The S&P 500 pulled back just a bit on Wednesday, albeit ever so slightly. At this point, it looks as if the market is simply bouncing around between 4700 on the bottom and 4800 on the top. If we can ever break above the 4800 level on a daily close, then that would obviously be a very bullish sign and it could suggest that perhaps we could go much higher, perhaps reaching towards the 5000 level.
At this point in time, the market is likely to continue to be very noisy as we head towards the jobs figure on Friday, which has a major influence on what happens next. The market is simply drifting sideways which is also possibly a bit of a reaction to the fact that people are still trying to figure out whether or not the new attitude for the year will be risk on or not. Typically, money does go to work this time of year and eventually we will go higher, but it would not be surprising at all to see a lot of traders out there waiting to get the jobs number out of the way.

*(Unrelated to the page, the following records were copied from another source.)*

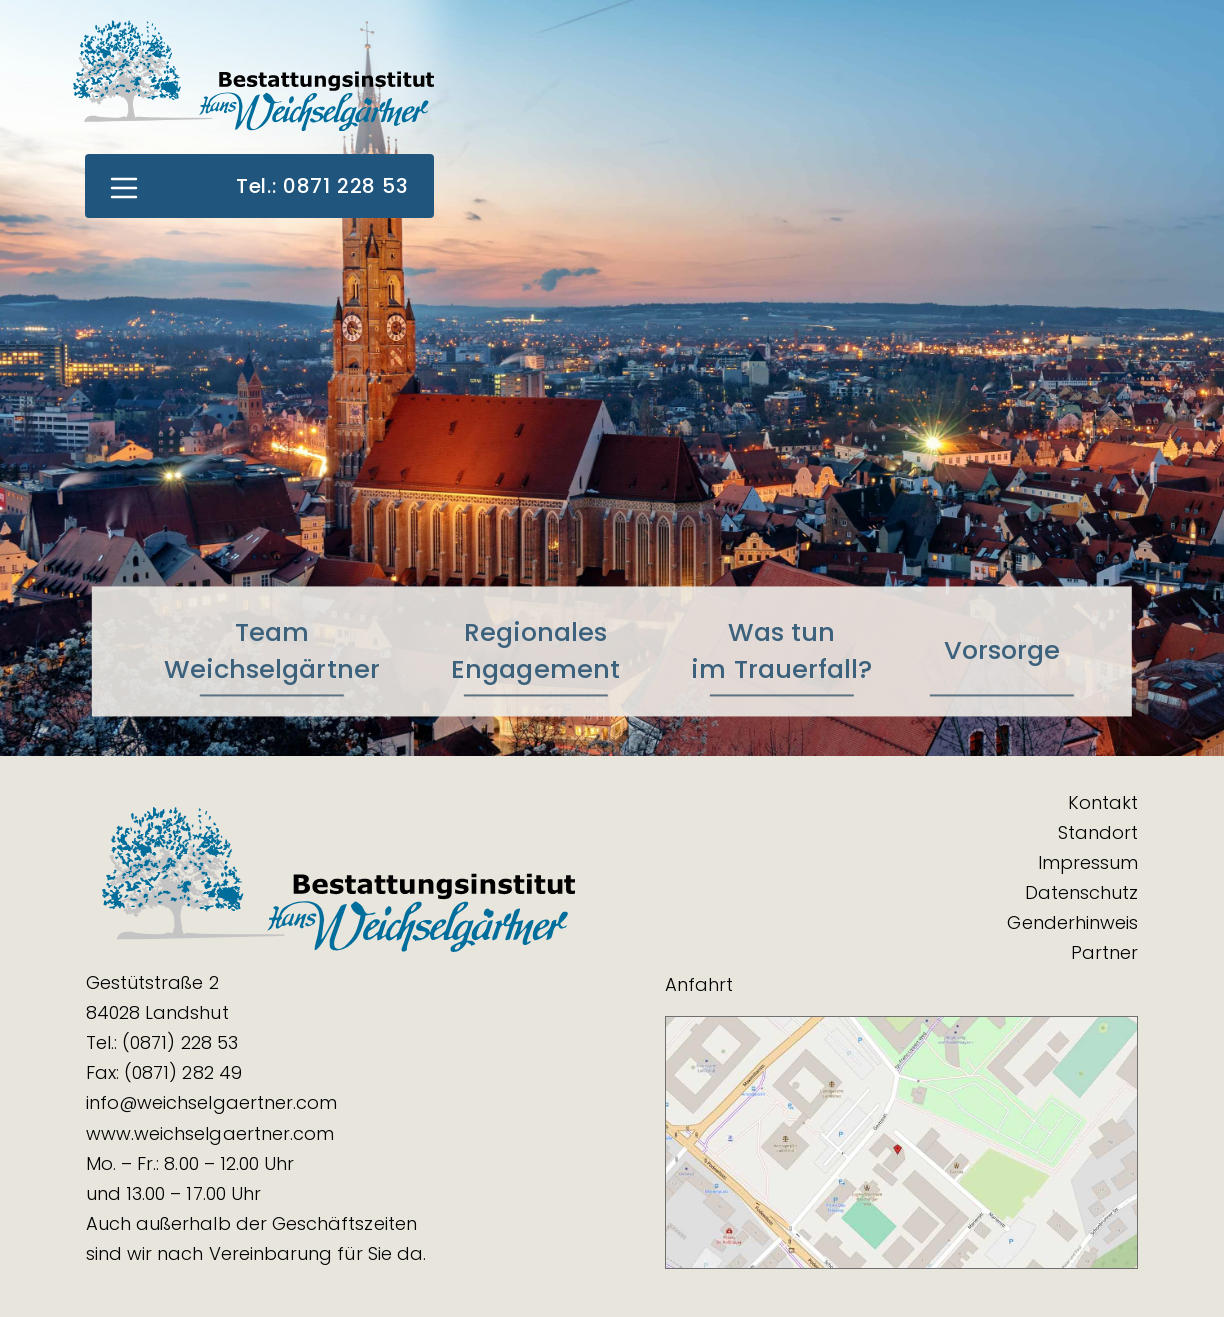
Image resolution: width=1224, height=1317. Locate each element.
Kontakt (1103, 802)
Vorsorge (1002, 651)
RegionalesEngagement (535, 650)
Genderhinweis (1072, 922)
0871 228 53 (346, 186)
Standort (1098, 832)
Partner (1104, 952)
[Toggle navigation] (123, 186)
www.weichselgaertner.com (210, 1133)
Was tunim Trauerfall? (781, 650)
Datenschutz (1082, 892)
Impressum (1088, 862)
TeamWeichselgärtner (272, 650)
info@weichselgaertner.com (212, 1102)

You can make an argument for a huge “W pattern” that recently broke out, which is a very bullish sign. Regardless, this is a market that has been extraordinarily bullish for quite some time, and I just do not see that changing anytime soon. The 50 day EMA currently sits at the 4651 level and is curling higher, as if it is going to try to chase the markets overall. Essentially, I think we are just waiting for the next catalyst, which could be the jobs figure. As soon as we get that, the market almost certainly will take off to the upside. Granted, the Federal Reserve is looking to taper over the next several months, but the reality is that the balance sheet at the Federal Reserve is still massive, and interest rates are still very negative from a real rates standpoint. In other words, money will continue to chase stocks for no other reason than it is one of the few ways to actually make money. Pullbacks at this point should continue to attract plenty of value hunters.